Monday, October 02, 2023

Too much DCC

 

Making it to the Stafford scond-hand stall before most of the crowds, I picked up a few bargains. 

Starting at one end, I spotted an interesting 009 loco for a tenner. The guy running the stand was the seller, and assured me that it was barely run in 40 years, the only duff thing was the foam in the box, which he had replaced. It's a Swiss Waldenburg Railway 0-6-0 WB5 'G. Thommen', and certainly looked tidy. Plenty of waggly bits on the outside too. 

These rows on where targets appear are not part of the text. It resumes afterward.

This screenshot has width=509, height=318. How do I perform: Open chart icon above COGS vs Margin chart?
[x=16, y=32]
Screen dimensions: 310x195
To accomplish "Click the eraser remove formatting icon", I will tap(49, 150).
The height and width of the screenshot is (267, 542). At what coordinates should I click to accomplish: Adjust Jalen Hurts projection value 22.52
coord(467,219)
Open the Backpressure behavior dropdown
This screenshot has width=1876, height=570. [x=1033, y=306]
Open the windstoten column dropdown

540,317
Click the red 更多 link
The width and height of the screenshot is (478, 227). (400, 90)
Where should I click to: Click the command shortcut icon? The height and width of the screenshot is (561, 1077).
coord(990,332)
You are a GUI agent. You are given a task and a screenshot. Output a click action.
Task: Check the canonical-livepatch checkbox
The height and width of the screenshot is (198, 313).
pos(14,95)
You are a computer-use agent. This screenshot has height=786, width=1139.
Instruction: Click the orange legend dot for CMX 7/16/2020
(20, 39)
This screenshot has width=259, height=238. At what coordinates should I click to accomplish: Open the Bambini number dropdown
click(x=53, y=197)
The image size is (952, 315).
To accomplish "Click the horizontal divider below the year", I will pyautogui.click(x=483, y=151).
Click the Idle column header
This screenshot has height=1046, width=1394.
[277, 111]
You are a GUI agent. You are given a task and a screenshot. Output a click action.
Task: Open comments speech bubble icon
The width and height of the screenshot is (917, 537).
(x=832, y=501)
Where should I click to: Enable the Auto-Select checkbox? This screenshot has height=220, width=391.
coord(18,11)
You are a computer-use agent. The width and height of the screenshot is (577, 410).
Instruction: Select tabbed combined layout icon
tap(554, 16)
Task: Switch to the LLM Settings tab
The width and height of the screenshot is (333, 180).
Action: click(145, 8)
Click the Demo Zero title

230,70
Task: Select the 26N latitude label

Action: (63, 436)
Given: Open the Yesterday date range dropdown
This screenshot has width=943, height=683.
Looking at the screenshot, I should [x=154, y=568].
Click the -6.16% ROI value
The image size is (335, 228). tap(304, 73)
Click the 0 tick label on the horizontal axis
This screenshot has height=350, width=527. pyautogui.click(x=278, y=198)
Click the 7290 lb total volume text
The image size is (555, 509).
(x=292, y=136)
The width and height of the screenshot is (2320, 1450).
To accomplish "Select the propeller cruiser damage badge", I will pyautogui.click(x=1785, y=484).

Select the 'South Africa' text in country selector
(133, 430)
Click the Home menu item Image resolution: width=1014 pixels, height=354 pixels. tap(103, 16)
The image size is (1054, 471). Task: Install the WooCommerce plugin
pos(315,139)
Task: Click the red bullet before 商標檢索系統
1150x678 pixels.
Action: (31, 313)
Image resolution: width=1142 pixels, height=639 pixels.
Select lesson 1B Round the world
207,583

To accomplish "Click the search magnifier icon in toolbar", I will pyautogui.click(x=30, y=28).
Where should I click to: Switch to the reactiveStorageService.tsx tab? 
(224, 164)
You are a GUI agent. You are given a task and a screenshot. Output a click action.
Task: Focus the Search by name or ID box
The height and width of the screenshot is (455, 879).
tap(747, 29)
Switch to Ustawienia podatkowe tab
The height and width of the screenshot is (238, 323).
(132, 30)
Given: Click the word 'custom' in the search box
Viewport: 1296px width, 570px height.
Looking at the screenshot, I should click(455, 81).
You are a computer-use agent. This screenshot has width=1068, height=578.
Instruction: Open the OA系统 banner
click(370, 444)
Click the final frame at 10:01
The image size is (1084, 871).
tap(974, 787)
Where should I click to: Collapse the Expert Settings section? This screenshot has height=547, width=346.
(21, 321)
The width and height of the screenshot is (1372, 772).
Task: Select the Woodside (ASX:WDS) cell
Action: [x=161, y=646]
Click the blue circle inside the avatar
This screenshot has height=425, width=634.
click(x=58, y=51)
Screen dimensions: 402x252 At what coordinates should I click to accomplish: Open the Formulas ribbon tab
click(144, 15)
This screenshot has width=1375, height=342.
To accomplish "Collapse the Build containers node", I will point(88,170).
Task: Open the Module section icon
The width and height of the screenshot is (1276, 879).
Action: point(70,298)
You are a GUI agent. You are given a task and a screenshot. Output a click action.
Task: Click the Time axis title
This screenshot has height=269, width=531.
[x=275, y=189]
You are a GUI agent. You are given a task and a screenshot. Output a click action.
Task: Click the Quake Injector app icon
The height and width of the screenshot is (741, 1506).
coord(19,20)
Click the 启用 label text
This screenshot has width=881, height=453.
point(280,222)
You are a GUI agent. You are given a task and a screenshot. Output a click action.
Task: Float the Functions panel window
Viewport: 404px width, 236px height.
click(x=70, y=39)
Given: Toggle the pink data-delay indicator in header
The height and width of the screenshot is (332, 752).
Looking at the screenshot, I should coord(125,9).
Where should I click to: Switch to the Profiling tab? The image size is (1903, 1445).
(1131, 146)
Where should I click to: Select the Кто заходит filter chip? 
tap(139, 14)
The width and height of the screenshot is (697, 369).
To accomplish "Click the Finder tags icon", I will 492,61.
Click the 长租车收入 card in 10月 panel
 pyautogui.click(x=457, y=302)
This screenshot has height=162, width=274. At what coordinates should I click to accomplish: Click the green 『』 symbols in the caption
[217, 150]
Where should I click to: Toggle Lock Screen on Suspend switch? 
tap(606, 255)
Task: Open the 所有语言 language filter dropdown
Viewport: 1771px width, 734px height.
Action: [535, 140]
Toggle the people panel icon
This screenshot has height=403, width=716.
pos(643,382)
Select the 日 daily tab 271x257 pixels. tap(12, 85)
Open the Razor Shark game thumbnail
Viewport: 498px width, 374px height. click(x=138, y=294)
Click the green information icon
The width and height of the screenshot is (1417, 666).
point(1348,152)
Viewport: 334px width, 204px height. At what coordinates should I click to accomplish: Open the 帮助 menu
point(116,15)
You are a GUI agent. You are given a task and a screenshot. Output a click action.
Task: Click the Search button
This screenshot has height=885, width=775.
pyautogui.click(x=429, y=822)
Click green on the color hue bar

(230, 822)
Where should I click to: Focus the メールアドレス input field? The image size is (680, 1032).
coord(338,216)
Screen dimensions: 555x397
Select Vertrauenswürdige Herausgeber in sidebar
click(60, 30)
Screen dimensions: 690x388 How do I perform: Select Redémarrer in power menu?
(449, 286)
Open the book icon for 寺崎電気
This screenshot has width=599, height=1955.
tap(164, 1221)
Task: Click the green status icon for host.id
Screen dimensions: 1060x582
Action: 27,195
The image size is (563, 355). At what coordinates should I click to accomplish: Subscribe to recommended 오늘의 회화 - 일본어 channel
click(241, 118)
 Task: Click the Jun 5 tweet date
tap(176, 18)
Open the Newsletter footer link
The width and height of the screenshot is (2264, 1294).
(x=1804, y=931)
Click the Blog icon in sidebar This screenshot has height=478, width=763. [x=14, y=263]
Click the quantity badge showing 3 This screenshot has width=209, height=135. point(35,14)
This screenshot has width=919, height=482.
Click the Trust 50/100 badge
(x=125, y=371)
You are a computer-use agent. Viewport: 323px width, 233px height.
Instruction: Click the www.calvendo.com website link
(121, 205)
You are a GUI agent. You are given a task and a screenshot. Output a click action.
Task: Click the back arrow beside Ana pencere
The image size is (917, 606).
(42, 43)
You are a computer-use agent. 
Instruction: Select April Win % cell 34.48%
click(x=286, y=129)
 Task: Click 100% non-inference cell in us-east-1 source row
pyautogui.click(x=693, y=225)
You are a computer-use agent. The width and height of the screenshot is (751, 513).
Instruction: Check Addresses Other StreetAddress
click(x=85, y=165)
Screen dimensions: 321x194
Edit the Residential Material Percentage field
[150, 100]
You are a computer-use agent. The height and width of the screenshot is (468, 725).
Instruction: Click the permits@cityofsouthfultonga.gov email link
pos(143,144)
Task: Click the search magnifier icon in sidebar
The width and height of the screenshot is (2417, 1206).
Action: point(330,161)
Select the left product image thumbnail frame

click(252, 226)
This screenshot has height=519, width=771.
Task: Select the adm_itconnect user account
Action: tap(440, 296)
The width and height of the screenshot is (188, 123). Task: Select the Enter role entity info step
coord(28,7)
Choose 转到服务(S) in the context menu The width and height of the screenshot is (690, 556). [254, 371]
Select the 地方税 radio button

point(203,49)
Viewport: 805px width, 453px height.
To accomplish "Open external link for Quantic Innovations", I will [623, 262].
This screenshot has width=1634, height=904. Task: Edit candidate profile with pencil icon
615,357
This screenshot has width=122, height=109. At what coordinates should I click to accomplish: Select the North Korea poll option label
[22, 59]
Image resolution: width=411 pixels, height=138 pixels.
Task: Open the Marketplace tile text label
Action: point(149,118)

Skipping the many boxes of RTR OO in search of odd stuff, I reached the other end, where there was a kit which we'll talk about tomorrow, and a Minerva 'Victory' class. Missing a smokebox dart, and some lamp irons, they couldn't test it, but for £100, I knew I'd regret not picking up a prototype I like (I have the Planet Industrials OO version) more than I'd feel the pain in my wallet. Having just been paid for a magazine feature the day before helped. 

Anyway, I tested both with a 9v battery, but don't have any O gauge track to hand. So, off I head to the model railway club, where I hit a problem. There might be a huge O gauge layout, but it is powered by the evil DCC, rather than Gods own 12v DC. It seems that you can't run DC locos on the DCC layout (some suggestion that you can use it as Number 0, but this was firmly denied). 

The same problem occured on the little 009 module. 

In the end, the N gauge team, who do use the proper voltage, via Gaugemaster handheld controllers no less, let me waz it up and down in their fiddle yard. Despite being 40 years old,it runs very well, with all the bits waggling as expected. OK, there is the sligh wiff of electricals, but nothing to worry about. Maybe it's not Bachmann smooth, but definitely a very useful loco. 

On proper powered layouts. 



2 comments:

Paul B. said...

3D printing, DCC and static grass. The holy trinity of modern modelling.

Luke Stevens said...

In the ancient past of DCC, which is now almost 40 years ago (1984), it was possible to run DC loco's on DCC systems. Nowadays it definitely isn't recommended. Possibly if you had a bulletproof motor, old style iron core, max voltage somewhere up to 30v, then it might still be possible but modern DCC systems don't offer that functionality any more.